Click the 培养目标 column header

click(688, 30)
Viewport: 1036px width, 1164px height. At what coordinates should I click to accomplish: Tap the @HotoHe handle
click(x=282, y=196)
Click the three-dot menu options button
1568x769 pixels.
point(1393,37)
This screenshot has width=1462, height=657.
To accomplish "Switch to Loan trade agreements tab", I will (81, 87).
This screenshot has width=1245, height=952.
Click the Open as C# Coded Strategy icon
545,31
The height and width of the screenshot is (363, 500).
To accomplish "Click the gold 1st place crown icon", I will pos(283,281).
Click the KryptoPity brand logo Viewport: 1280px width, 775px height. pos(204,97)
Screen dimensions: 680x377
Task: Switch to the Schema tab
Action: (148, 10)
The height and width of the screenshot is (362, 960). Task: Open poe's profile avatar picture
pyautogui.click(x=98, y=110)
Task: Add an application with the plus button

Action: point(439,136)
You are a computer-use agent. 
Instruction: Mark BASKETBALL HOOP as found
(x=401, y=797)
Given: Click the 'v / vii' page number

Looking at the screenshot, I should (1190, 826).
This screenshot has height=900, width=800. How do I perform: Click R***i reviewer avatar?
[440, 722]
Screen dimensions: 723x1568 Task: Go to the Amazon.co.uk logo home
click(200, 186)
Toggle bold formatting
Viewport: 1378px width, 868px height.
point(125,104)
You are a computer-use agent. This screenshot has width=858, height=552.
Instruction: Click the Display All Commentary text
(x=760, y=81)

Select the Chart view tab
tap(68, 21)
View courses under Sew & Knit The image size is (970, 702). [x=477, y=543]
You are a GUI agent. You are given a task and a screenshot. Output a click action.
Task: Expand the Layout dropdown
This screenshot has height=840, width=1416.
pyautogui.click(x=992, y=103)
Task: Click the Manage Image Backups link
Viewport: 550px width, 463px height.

**Request**. Transcribe the listing character for character, from its first line through the line containing "pyautogui.click(x=98, y=110)", including both ends.

**Expected answer**.
Click the 培养目标 column header

click(688, 30)
Viewport: 1036px width, 1164px height. At what coordinates should I click to accomplish: Tap the @HotoHe handle
click(x=282, y=196)
Click the three-dot menu options button
1568x769 pixels.
point(1393,37)
This screenshot has width=1462, height=657.
To accomplish "Switch to Loan trade agreements tab", I will (81, 87).
This screenshot has width=1245, height=952.
Click the Open as C# Coded Strategy icon
545,31
The height and width of the screenshot is (363, 500).
To accomplish "Click the gold 1st place crown icon", I will pos(283,281).
Click the KryptoPity brand logo Viewport: 1280px width, 775px height. pos(204,97)
Screen dimensions: 680x377
Task: Switch to the Schema tab
Action: (148, 10)
The height and width of the screenshot is (362, 960). Task: Open poe's profile avatar picture
pyautogui.click(x=98, y=110)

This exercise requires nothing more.